Every workday, Catholic Pastoral Center employees will access the “Screen & Go” questionnaire online and answer a series of questions about their health, including if they have a fever, changing cough, shortness of breath, and if any family members have tested positive for COVID-19. If the employee answers “no” to all the questions, they will be electronically issued a color-coded badge for the day.
When they arrive on site, employees will have their temperature taken with a no-touch laser thermometer.
If the employee answers “yes” to any of the screening questions, or if they register a fever above 100.4, they will be asked to work from home or use sick leave. They may also be asked to seek medical attention and/or COVID-19 testing.
While in the building, employees are asked to wear a mask if they are in common spaces or meeting with other employees. They are also asked to maintain a 6-foot distance from others whenever possible in the building. Vigilant hand washing and sanitizing is also encouraged.

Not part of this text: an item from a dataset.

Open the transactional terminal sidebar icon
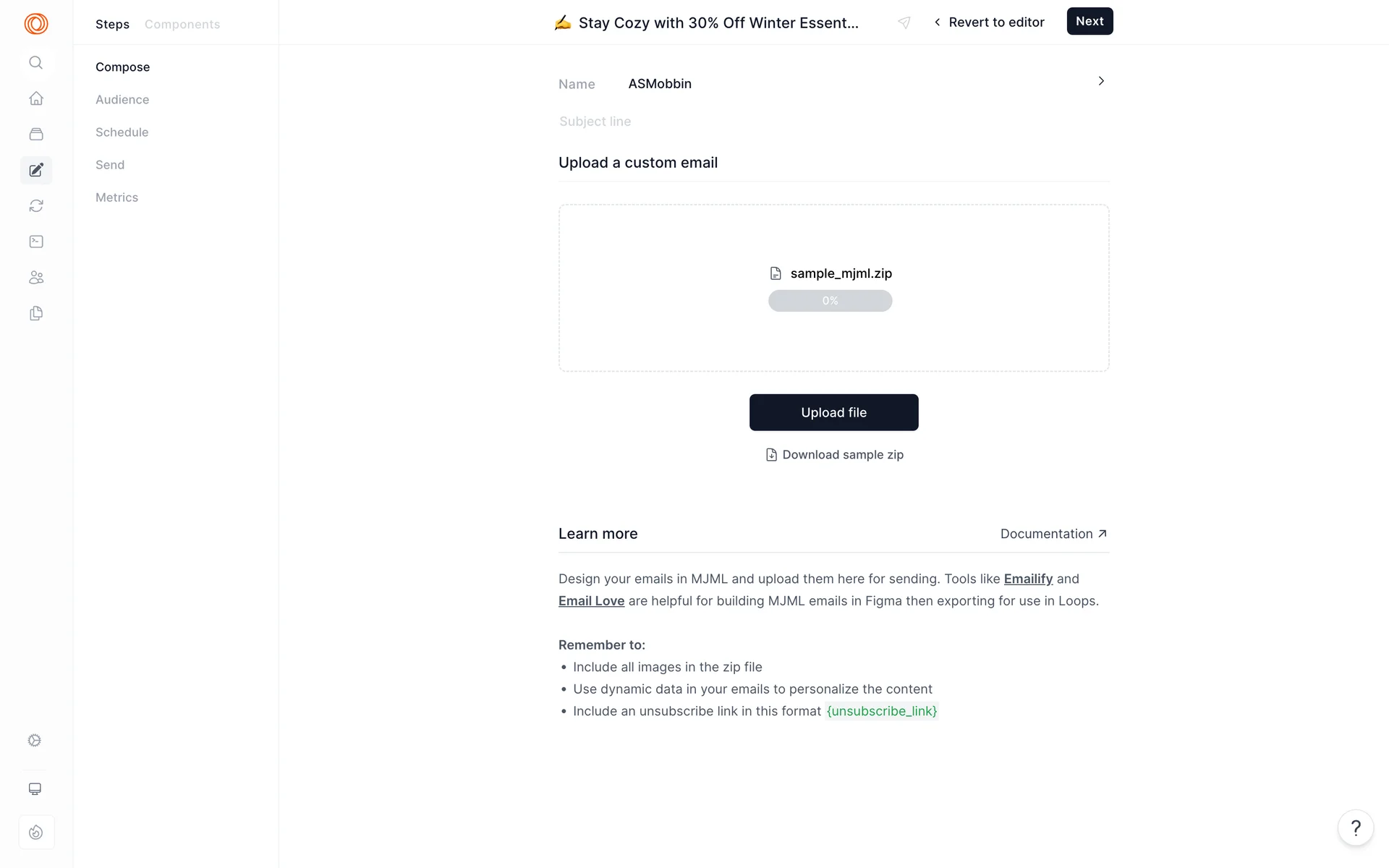Viewport: 1389px width, 868px height. [36, 242]
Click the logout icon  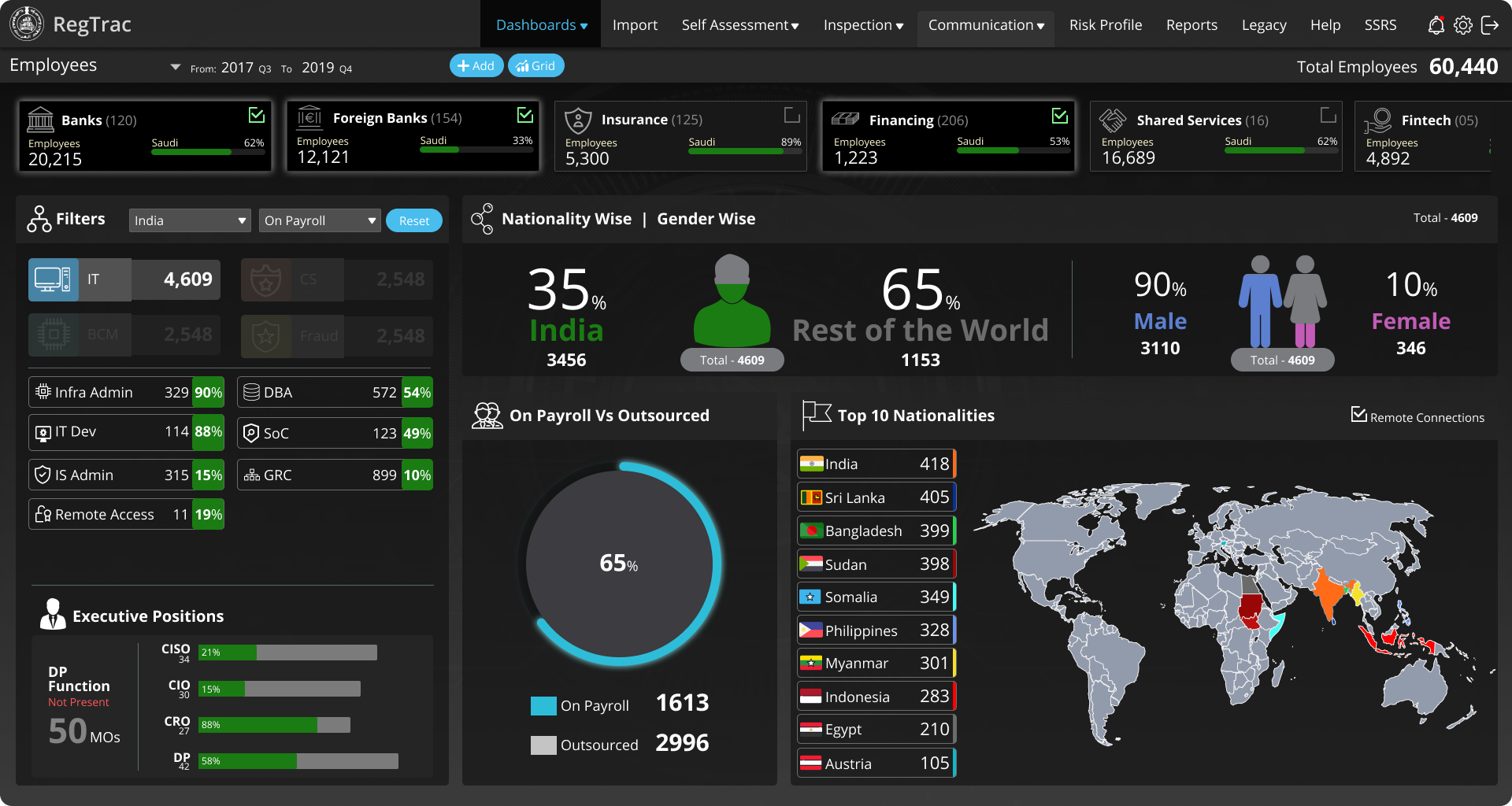1490,25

The Catholic Pastoral Center will be limiting visitors to the building as employees begin returning to work; employees are encouraged to utilize phone and video conferencing rather than in-person meetings. Visitors will be screened according to the Screen & Go protocols, and masks will be provided for them.
Some of Catholic Charities’ essential services including the distribution of food boxes and other direct aid to people in need remained open during Nashville Mayor John Cooper’s “Safer at Home” order and will continue to operate at the Catholic Pastoral Center.
During the “Safer at Home” period, when the Catholic Pastoral Center closed, diocesan employees were working from home. Perrey ensures that if employees are able to carry out their job duties from home and feel more comfortable staying home at his time, “it’s absolutely an option to work from home,” she said.
“For the employees who are ready to come back, they can do so,” Perrey said. “A lot of folks are ready to come back and get some normalcy back.
“We feel that we are providing a safe working environment during an unknown time.”